::: Document section

Participants were all EFL students enrolled in one of four Japanese universities. About 40% of these participants had TOEIC scores in the 350 to 450 range. As in Study 1, the YN test was scored by means of an optical scanner. The translation test was hand- marked by three native Japanese raters. Inter-rater reliability was 92%, and Facets analysis (Linacre, 2012) indicated that the raters were basically equal with overall measures of 0.02, 0.02 and -0.04 logits.
Development of a new regression-based scoring formula, 0FAsRF
As discussed above, the S&SRF scoring formula was generated using test data from the Study 1. Following the item analysis that identified the 40 best predicting YN
words and nine best nonwords, a multiple regression analysis was undertaken in which these YN word and nonword scores were used as two independent variables, with matching translation test scores as the dependent variable.
The new 0FAsRF scoring formula (for zero false alarms regression formula) was generated using the same reduced item set of Study 1, but only for the 40 examinees who reported zero FAs on the full item set. Due to the absence of FAs, only a simple regression analysis was necessary, with YN real word scores as the sole independent variable and translation scores as the dependent variable. Prior to running this final regression analysis, a scatterplot of YN test results and translation test results for the 40 false alarmers was examined to check that the straight enough condition had been satisfied; it had. Results of this simple regression analysis along with the 0FAsRF scoring formula are presented in the Results section, below.

::::::

_Request 1_
From the study description, list the overall rater measures, in logits, that the Facets analysis reported.
The study description and the records are separate material.

::: Task input

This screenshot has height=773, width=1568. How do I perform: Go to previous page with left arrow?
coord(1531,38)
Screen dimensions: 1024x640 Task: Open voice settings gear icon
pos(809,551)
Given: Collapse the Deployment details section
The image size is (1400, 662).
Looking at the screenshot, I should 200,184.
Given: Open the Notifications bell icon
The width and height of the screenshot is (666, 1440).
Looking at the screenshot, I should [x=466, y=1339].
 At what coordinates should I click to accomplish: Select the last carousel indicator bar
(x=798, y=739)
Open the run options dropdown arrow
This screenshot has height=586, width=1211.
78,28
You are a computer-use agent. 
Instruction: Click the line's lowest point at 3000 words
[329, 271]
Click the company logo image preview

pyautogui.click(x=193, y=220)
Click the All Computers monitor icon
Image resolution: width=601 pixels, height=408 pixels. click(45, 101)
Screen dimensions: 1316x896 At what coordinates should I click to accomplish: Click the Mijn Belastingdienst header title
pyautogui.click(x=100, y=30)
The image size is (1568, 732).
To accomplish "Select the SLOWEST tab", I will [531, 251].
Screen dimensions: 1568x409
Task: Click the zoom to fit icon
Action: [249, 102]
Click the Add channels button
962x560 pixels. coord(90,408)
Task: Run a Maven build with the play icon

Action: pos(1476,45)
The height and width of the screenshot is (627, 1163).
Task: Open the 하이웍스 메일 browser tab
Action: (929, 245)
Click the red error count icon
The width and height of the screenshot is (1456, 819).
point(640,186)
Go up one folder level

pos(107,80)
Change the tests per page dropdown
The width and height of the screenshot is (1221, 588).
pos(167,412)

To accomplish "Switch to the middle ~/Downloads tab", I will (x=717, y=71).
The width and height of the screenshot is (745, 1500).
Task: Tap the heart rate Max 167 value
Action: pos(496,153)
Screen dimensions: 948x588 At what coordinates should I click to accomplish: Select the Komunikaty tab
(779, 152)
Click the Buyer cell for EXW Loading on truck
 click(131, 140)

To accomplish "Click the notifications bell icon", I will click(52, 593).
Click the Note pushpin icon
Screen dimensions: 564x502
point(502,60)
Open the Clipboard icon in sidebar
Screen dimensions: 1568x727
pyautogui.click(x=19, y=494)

::::::

_Request 2_
Convert the part of the records that opens with the line containing "You are a computer-use agent." and closes with the line containing "Action: [249, 102]" into a numbered list, leaving out blank lines.

_Problem solution 1_
- 0.02
- 0.02
- -0.04

_Problem solution 2_
1. You are a computer-use agent. 
2. Instruction: Click the line's lowest point at 3000 words
3. [329, 271]
4. Click the company logo image preview
5. pyautogui.click(x=193, y=220)
6. Click the All Computers monitor icon
7. Image resolution: width=601 pixels, height=408 pixels. click(45, 101)
8. Screen dimensions: 1316x896 At what coordinates should I click to accomplish: Click the Mijn Belastingdienst header title
9. pyautogui.click(x=100, y=30)
10. The image size is (1568, 732).
11. To accomplish "Select the SLOWEST tab", I will [531, 251].
12. Screen dimensions: 1568x409
13. Task: Click the zoom to fit icon
14. Action: [249, 102]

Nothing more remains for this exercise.